R

Replication & Sync

A CRDT primitive on its own guarantees that the same set of operations converges. Replication is the layer that makes sure every replica eventually holds that same set — despite messages arriving out of order, twice, or after a long offline gap. This package does it without a central server, a global lock, or full-state diffing: each replica keeps an append-only op log keyed by a version vector, and the two sides exchange only the operations the other is missing.

The pieces fit together in one direction. OpLog stores ops and tracks a VersionVector; Replica wraps a log plus a Lamport clock and a causal buffer, integrating local and remote ops into your domain state; and the sync helpers turn version vectors and op batches into bytes for any transport.

The convergence model

Every operation carries a globally-unique OpId — a per-site Lamport clock value tagged with the site that produced it ({ site, clock }). Two facts make replication work, and both flow from that id:

  • Identity ⇒ idempotence. Because an op's id is stable, a replica can tell whether it has already seen an op and apply it at most once. Delivering the same op twice is a no-op, so duplicate or replayed messages are harmless.
  • Determinism ⇒ commutativity. Concurrent ops are resolved by one shared tie-break — compareOpId (higher clock wins, site id breaks ties). Since every replica agrees on it, the order ops arrive in doesn't change the final state.

Replication therefore reduces to a set-reconciliation problem: get both replicas to the same set of ops. Convergence of the resulting state is the primitive's job; getting the ops there efficiently is this layer's.

Version vectors: "what have you seen?"

A VersionVector is the compact summary of everything a replica has observed — a map from site id to the highest clock seen for that site. It relies on one assumption: each site emits dense clocks (1, 2, 3, …), with no gaps. That's what lets a single number per site stand in for a whole set: if a replica has seen a@5, it has necessarily seen a@1…a@4 too. So has(id) is just get(id.site) >= id.clock — an O(1) check, no per-op bookkeeping.

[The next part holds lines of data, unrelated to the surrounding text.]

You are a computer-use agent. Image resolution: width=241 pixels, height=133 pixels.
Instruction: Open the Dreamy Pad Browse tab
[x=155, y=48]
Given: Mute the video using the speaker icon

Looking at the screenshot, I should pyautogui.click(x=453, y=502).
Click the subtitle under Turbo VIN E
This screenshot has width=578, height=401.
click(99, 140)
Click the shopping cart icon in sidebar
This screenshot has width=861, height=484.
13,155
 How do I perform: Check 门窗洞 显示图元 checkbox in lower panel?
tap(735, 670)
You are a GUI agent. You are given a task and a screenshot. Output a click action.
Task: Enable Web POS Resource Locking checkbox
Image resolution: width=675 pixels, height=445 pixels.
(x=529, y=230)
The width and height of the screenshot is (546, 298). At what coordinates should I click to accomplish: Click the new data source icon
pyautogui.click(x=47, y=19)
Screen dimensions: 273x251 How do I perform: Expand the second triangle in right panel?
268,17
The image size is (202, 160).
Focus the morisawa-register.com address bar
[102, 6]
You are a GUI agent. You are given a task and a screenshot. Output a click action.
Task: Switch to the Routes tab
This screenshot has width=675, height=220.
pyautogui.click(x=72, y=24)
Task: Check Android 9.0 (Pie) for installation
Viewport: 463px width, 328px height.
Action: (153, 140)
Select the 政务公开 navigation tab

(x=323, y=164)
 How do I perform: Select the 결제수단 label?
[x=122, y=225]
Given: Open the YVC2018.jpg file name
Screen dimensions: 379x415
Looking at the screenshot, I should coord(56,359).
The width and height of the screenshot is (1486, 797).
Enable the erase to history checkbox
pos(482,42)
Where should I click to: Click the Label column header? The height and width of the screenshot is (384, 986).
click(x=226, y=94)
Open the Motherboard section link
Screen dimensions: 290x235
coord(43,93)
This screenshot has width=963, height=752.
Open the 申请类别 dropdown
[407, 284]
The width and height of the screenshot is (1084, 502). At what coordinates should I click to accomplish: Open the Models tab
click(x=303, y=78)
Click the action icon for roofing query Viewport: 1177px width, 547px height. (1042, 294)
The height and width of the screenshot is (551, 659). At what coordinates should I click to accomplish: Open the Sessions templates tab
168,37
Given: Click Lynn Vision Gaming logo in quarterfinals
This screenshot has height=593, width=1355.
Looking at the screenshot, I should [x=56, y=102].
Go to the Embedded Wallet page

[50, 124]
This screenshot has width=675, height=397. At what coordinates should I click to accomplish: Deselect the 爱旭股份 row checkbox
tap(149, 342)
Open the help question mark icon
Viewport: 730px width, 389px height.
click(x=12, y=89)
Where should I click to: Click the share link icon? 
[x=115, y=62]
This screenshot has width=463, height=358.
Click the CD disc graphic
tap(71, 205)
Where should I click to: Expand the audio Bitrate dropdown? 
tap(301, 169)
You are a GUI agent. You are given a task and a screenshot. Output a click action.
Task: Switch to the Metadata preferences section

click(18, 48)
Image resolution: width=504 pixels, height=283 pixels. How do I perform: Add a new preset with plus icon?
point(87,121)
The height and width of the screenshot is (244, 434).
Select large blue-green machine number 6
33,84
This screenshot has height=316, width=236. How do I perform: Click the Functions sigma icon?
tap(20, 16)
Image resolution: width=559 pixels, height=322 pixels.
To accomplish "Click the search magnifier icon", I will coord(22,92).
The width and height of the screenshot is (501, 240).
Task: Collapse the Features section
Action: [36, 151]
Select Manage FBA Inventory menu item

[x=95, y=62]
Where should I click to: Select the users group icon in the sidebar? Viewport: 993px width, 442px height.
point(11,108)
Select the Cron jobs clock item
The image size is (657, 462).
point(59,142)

Two operations follow directly. Dedup: an incoming op whose id the vector already covers can be ignored. Delta: given a remote vector, the set of ops the remote lacks is exactly those whose id the vector does not cover.

The op log

OpLog is an append-only list of operations paired with a version vector. It is deliberately domain-agnostic: the only field it reads is id (the HasOpId constraint), so the same log stores RGA inserts, LWW writes, mark spans, or anything else you give it.

ts
import { OpLog } from '@robonen/crdt';

// The op log only ever reads `id` — the rest of the op is your domain payload.
interface CharOp {
  id: { site: string; clock: number };
  originLeft: { site: string; clock: number } | null;
  value: string;
}

const log = new OpLog<CharOp>();

log.append(op);          // true if new, false if already seen (dedup by id)
log.has(op.id);          // version vector lookup, not a linear scan
log.version;             // VersionVector — the highest clock seen per site
log.all();               // every op, in append order
log.delta(remoteVector); // ops the remote (described by its vector) lacks

append consults the vector first and returns false if the op is a duplicate, so the log never stores the same id twice. delta(remote) walks the log once and keeps every op the remote vector hasn't covered — this is the heart of "exchange only the delta".

ts
// A asks B: "here's everything I've seen" (a state vector).
const aWants = a.replica.version;

// B answers with exactly the ops A is missing — nothing more.
const patch = b.replica.delta(aWants); // OpLog.delta filters by the vector

// A integrates them; ids it already has are silently dropped.
a.replica.receive(patch);

The replica

Replica ties everything together. It owns a LamportClock, an OpLog, and a pending buffer, and you give it a single handler — integrate(op) — that applies an op to your domain state and returns false when the op's causal dependencies aren't present yet.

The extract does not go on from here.